§ **SEITENAUSZUG**
⟨

Kategorie: Neu im Bestand

kurze Buchbesprechungen bei Neuanschaffungen

Buchrezension „Durch das Jüdische Jahr“ von Renate Schwarzbauer

Dalia Marx, Durch das Jüdische Jahr. Übersetzt aus dem Hebräischen von Ulrike Offenberg. 384 Seiten, Verlag Hentrich & Hentrich, 2021.

 

Dieses Buch ist als Begleitung für das ganze Leben angelegt. Man kann es wieder und wieder aufschlagen: die vielen Gedichte und Gebete lesen, die klaren Gedanken der israelischen Rabbinerin und Professorin Dalia Marx zu den jüdischen Festen, Feiern, Gedenktagen und Ritualen im Jahresverlauf. Sie reflektiert in gut verständlichen Worten über die Thora, die Beziehung der Menschen zu G’tt, zur Natur, zu Israel und zur Diaspora, die bewegte Geschichte der Jüdinnen und Juden. Wirklich zu Ende gelesen haben wird man das Buch nie – und will das auch gar nicht: So vielfältig ist es, so schön, ernsthaft und herzlich.

In zwölf Kapitel ist es eingeteilt, entsprechend dem jüdischen Monatskalender, beginnend mit Tischrej und Marcheschwan, endend mit den Monaten Aw und Elul. Der Autorin gelingt es, Menschen anzusprechen, die sich schon auskennen mit dem jüdischen Jahreskreis und religiösen Persönlichkeiten in Geschichte und Gegenwart. Aber es überfordert auch nicht Leserinnen und Leser ohne tiefere Kenntnisse. Von Seite zu Seite regt es an, mehr zu lernen, sich tiefer einzulassen in die zahlreichen Aspekte der jüdischen Feiertage. Dabei ist der Blick auf Frauen und Familie, vielfältige jüdische Lebensgestaltung, Hoffnung, Zuversicht und Überwindung von Leid immer gegeben. Eine Wohltat fürs Auge sind die klaren, einfarbigen Illustrationen aus dem jüdischen Alltagsleben von Elad Lifschitz. Die Übersetzung von Rabbinerin Dr. Ulrike Offenberg, gibt die besondere Sprachfarbe, die Dalia Marx jedem einzelnen Monat zugedacht hat, eindrücklich auf Deutsch wieder.

⟩

§ **GESPEICHERTE DATENSÄTZE**
⟨

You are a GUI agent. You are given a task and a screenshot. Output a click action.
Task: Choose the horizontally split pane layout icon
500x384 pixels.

⟩
⟨

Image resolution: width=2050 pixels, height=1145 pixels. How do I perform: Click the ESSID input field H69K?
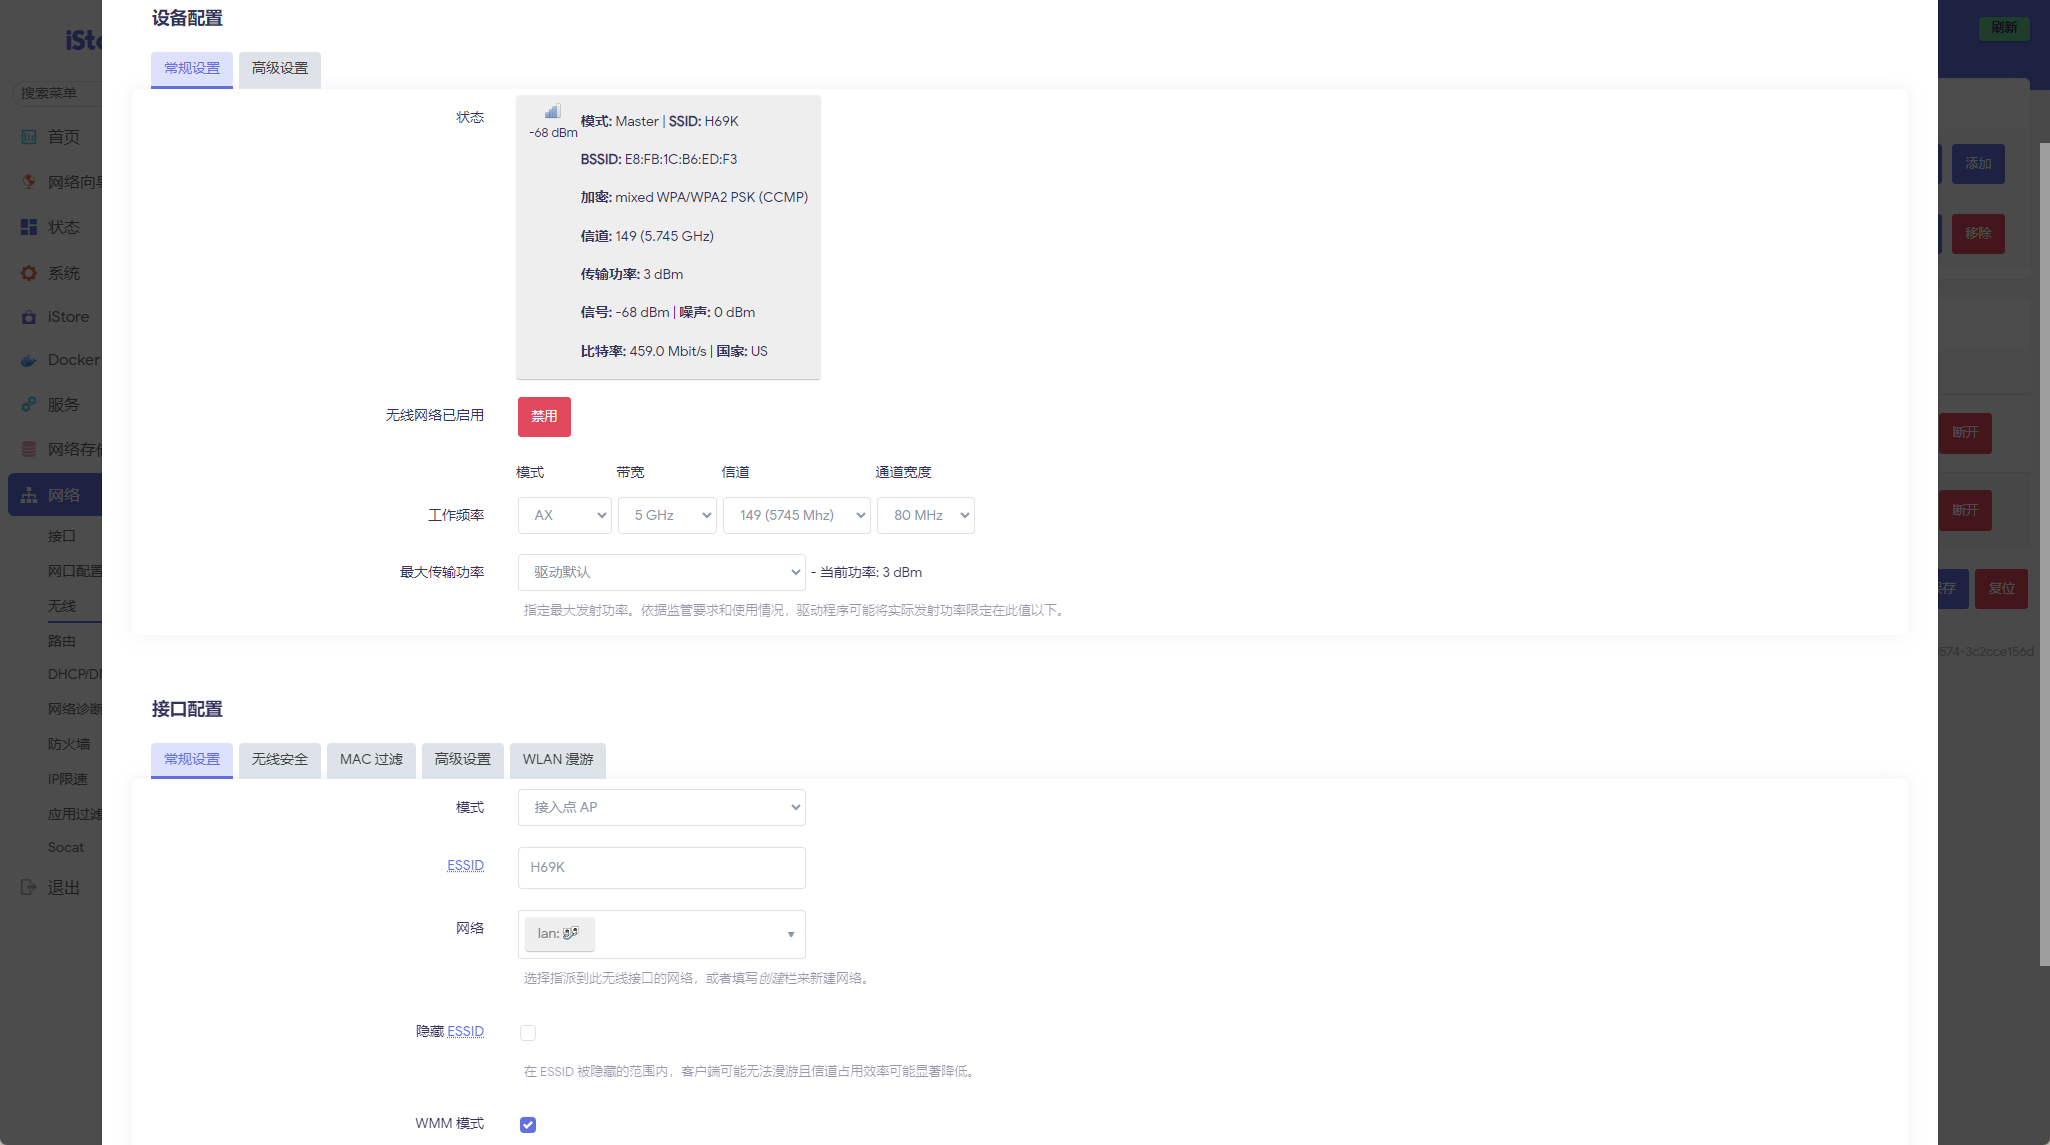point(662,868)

⟩
⟨

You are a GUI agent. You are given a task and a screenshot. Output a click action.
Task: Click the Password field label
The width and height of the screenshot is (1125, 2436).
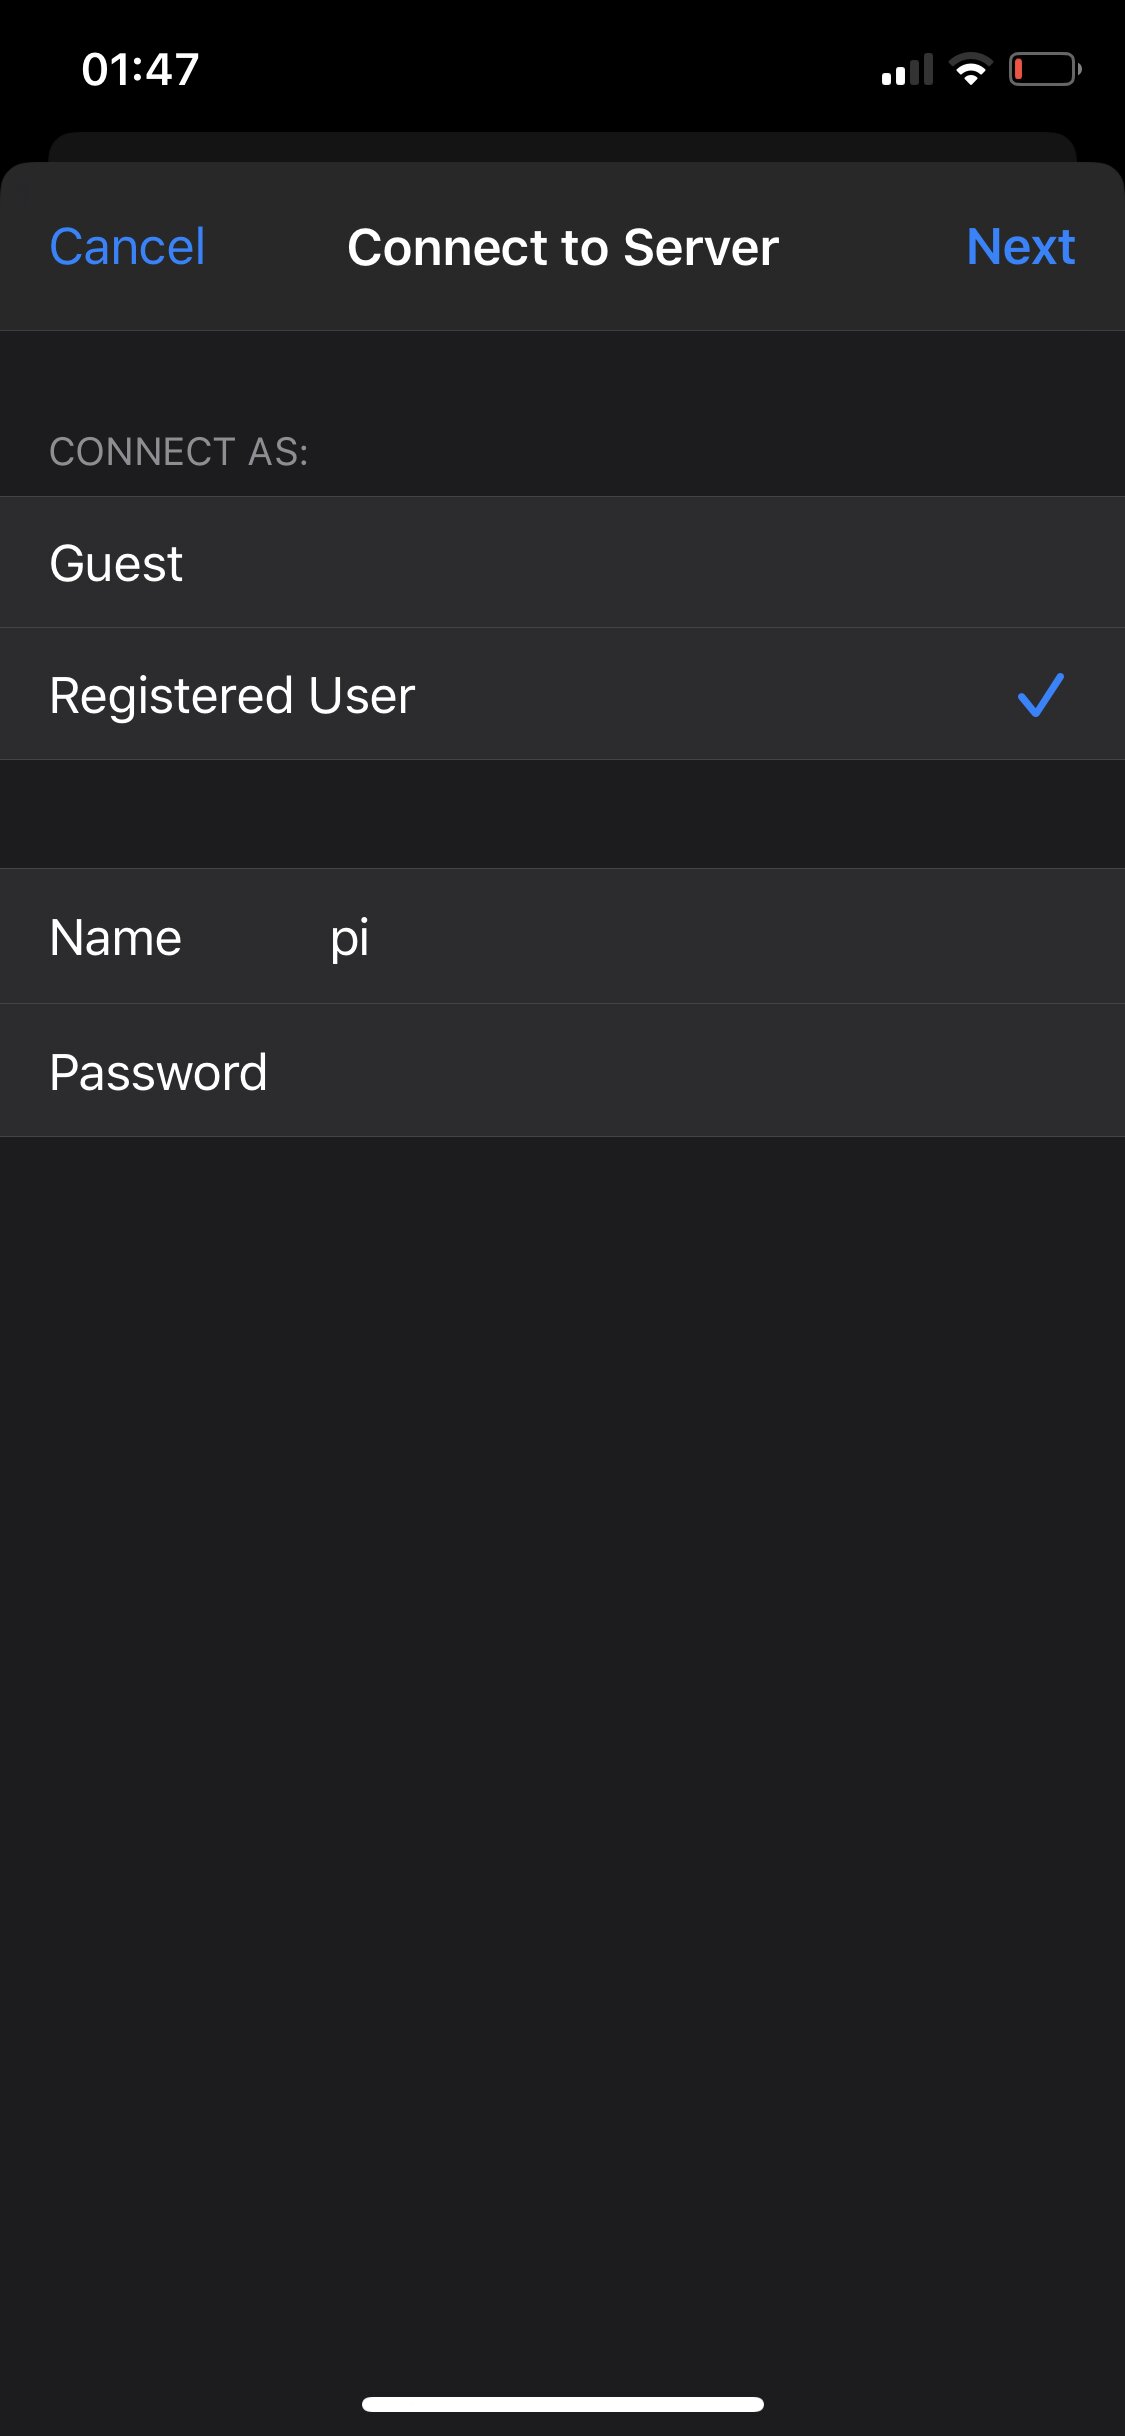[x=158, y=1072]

⟩

§ **ARBEITSAUFTRAG**
Schreiben Sie aus der Buchbesprechung alles von „kurze Buchbesprechungen bei“ bis hinunter zu „Hentrich & Hentrich, 2021.“ wortgetreu ab. Die Datensätze spielen hierfür keine Rolle.

§ **LÖSUNG DER AUFGABE**
kurze Buchbesprechungen bei Neuanschaffungen

Buchrezension „Durch das Jüdische Jahr“ von Renate Schwarzbauer

Dalia Marx, Durch das Jüdische Jahr. Übersetzt aus dem Hebräischen von Ulrike Offenberg. 384 Seiten, Verlag Hentrich & Hentrich, 2021.